Re: [PATCH v3 3/3] x86/mce: Add CMCI storm switching support for Zhaoxin

From: Tony W Wang-oc
Date: Sun Sep 22 2024 - 23:42:54 EST


Resend this mail because I received the message: Undelivered Mail Returned to Sender

On 2024/9/20 20:09, Tony W Wang-oc wrote:


On 2024/9/20 19:44, Zhuo, Qiuxu wrote:


From: Tony W Wang-oc <TonyWWang-oc@xxxxxxxxxxx>
[...]
--- a/arch/x86/kernel/cpu/mce/zhaoxin.c
+++ b/arch/x86/kernel/cpu/mce/zhaoxin.c
@@ -63,3 +63,21 @@ void mce_zhaoxin_feature_clear(struct cpuinfo_x86
*c) {
        intel_clear_lmce();
   }
+
+void mce_zhaoxin_handle_storm(int bank, bool on) {
+     unsigned long flags;
+     u64 val;
+
+     raw_spin_lock_irqsave(&cmci_discover_lock, flags);
+     rdmsrl(MSR_IA32_MCx_CTL2(bank), val);
+     if (on) {
+             val &= ~(MCI_CTL2_CMCI_EN |
MCI_CTL2_CMCI_THRESHOLD_MASK);
+             val |= CMCI_STORM_THRESHOLD;
+     } else {
+             val &= ~MCI_CTL2_CMCI_THRESHOLD_MASK;
+             val |= (MCI_CTL2_CMCI_EN | cmci_threshold[bank]);
+     }
+     wrmsrl(MSR_IA32_MCx_CTL2(bank), val);
+     raw_spin_unlock_irqrestore(&cmci_discover_lock, flags); }

Are there any reasons or comments why it needs to disable/enable the
CMCI interrupt here during a CMCI storm on/off? If not, then reuse
mce_intel_handle_storm() to avoid duplicating the code.

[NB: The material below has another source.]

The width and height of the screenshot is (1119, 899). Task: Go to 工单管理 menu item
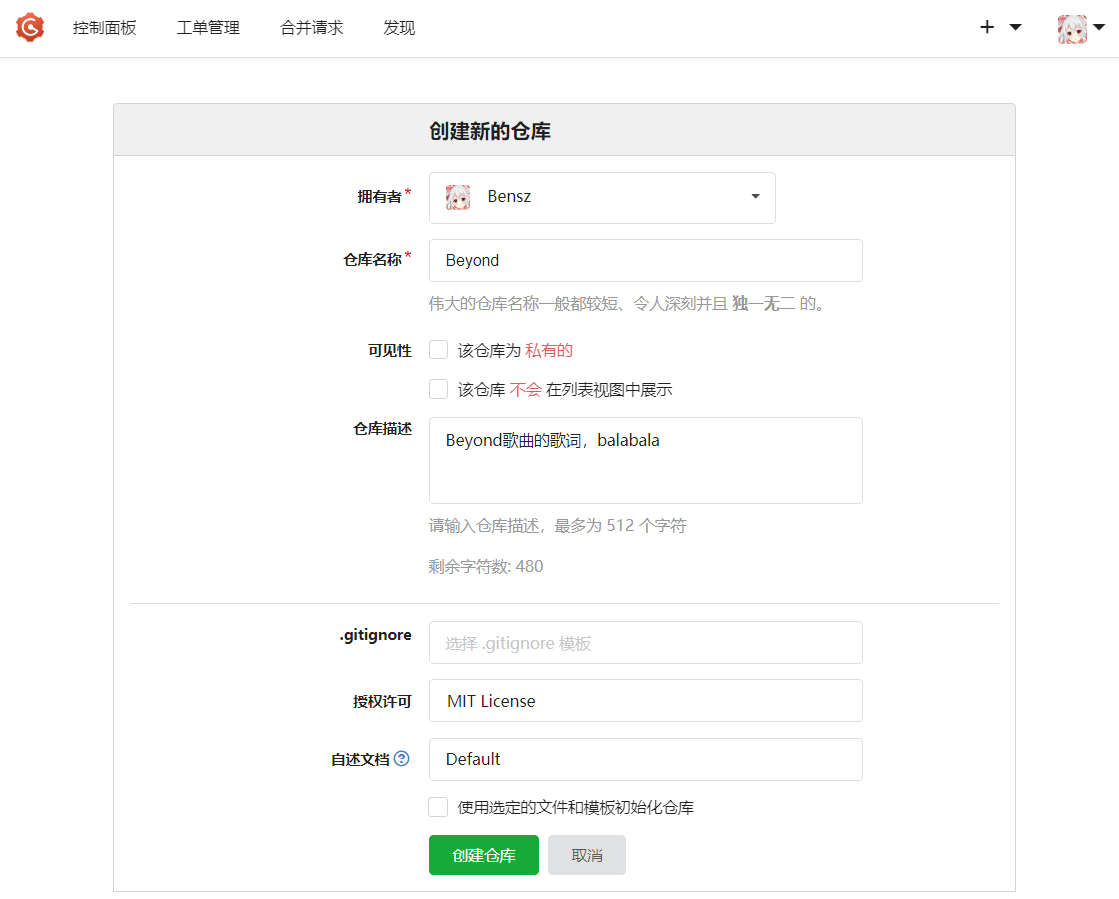[x=207, y=28]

As explained in another email.
The reason is actually mentioned in the cover letter: "because Zhaoxin's UCR
error is not reported through CMCI", and we want to disable CMCI interrupt
when CMCI storm happened.

So, this is just you want to disable CMCI when a CMCI storm happens.
This doesn't explain much to me.
What's the problem if not disable CMCI when a CMCI storm happens?


In practice, we have encountered a lot of CE errors such as DRAM CE errors, so it feels safer to disable CMCI interrupt than to set a large threshold. At the same time, Zhaoxin's UCR is not reported through CMCI, so we implemented like this.

Sincerely
TonyWWang-oc